DATASET:
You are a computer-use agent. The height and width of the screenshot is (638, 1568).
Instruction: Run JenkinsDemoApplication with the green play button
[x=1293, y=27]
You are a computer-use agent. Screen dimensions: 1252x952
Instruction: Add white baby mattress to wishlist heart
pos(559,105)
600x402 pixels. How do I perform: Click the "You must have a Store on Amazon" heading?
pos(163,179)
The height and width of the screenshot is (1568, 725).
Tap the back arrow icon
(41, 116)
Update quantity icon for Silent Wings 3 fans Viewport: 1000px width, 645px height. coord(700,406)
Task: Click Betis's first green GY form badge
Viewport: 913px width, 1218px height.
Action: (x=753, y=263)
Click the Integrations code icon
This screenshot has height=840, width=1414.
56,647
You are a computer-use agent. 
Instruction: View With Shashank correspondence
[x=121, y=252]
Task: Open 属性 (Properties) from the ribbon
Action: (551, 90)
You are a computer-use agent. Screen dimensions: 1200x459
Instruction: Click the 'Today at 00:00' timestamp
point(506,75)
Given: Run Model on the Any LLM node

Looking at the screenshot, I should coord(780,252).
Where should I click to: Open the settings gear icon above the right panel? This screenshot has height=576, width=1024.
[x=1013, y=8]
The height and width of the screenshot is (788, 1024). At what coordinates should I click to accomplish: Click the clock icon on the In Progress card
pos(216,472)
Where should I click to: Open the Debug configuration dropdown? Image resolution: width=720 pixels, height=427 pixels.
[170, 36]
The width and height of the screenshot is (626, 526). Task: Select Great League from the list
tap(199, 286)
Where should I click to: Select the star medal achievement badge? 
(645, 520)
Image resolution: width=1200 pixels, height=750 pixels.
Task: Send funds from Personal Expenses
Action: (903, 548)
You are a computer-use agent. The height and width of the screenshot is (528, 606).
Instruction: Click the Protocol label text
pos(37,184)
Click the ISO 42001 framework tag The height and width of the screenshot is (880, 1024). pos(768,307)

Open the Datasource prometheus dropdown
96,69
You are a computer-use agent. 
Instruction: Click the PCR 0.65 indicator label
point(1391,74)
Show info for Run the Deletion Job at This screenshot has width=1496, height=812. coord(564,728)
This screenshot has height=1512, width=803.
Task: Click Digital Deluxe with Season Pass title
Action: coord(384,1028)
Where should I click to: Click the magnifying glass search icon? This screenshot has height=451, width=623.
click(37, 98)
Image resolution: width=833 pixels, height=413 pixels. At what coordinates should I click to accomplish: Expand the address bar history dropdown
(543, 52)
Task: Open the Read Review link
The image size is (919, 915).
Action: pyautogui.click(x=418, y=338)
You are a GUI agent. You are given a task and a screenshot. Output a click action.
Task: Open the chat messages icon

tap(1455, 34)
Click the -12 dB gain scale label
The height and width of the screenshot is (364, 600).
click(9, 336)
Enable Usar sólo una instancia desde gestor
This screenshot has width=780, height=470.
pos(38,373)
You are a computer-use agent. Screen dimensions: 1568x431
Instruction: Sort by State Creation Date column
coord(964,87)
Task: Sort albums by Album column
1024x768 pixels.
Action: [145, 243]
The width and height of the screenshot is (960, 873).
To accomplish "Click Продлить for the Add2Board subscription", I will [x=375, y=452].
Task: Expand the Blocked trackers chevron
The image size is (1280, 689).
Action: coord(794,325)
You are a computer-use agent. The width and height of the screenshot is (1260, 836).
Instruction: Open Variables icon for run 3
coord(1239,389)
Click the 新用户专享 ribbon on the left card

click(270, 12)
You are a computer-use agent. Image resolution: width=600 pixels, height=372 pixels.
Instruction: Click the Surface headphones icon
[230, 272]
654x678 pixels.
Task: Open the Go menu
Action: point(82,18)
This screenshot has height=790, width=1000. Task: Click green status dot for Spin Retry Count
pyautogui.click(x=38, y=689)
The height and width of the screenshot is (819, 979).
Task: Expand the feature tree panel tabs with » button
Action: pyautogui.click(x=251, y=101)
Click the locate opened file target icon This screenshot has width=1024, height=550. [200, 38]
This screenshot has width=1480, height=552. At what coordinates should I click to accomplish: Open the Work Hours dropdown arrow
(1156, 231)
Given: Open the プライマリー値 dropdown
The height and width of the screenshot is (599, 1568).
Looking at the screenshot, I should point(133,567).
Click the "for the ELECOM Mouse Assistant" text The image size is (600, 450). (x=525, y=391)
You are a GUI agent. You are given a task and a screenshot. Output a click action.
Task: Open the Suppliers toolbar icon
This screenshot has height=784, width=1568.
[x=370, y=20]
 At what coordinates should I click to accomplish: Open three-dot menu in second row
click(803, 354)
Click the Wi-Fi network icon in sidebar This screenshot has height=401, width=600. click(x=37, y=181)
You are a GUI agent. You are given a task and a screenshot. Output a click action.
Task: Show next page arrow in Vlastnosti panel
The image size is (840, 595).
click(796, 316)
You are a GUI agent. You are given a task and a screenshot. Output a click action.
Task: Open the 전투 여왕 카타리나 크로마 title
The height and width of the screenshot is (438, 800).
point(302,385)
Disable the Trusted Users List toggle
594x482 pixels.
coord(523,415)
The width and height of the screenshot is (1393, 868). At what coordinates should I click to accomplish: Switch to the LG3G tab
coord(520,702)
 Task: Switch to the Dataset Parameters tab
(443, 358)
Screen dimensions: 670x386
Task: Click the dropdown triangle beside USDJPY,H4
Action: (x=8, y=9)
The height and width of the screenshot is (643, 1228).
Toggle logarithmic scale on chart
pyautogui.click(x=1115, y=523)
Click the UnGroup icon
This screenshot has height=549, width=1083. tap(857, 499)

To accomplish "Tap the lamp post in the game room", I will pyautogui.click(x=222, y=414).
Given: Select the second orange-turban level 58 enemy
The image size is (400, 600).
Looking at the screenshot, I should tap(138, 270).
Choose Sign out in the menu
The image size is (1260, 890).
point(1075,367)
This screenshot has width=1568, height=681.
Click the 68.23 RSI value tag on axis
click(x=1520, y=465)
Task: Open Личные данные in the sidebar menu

TASK DIRECTIONS: What you give back should be only the lines of the records above, starting at the line with "Update quantity icon" and ending at the line with "You are a computer-use agent. Screen dimensions: 1200x459", restated word for word.

SOLUTION BELOW:
Update quantity icon for Silent Wings 3 fans Viewport: 1000px width, 645px height. coord(700,406)
Task: Click Betis's first green GY form badge
Viewport: 913px width, 1218px height.
Action: (x=753, y=263)
Click the Integrations code icon
This screenshot has height=840, width=1414.
56,647
You are a computer-use agent. 
Instruction: View With Shashank correspondence
[x=121, y=252]
Task: Open 属性 (Properties) from the ribbon
Action: (551, 90)
You are a computer-use agent. Screen dimensions: 1200x459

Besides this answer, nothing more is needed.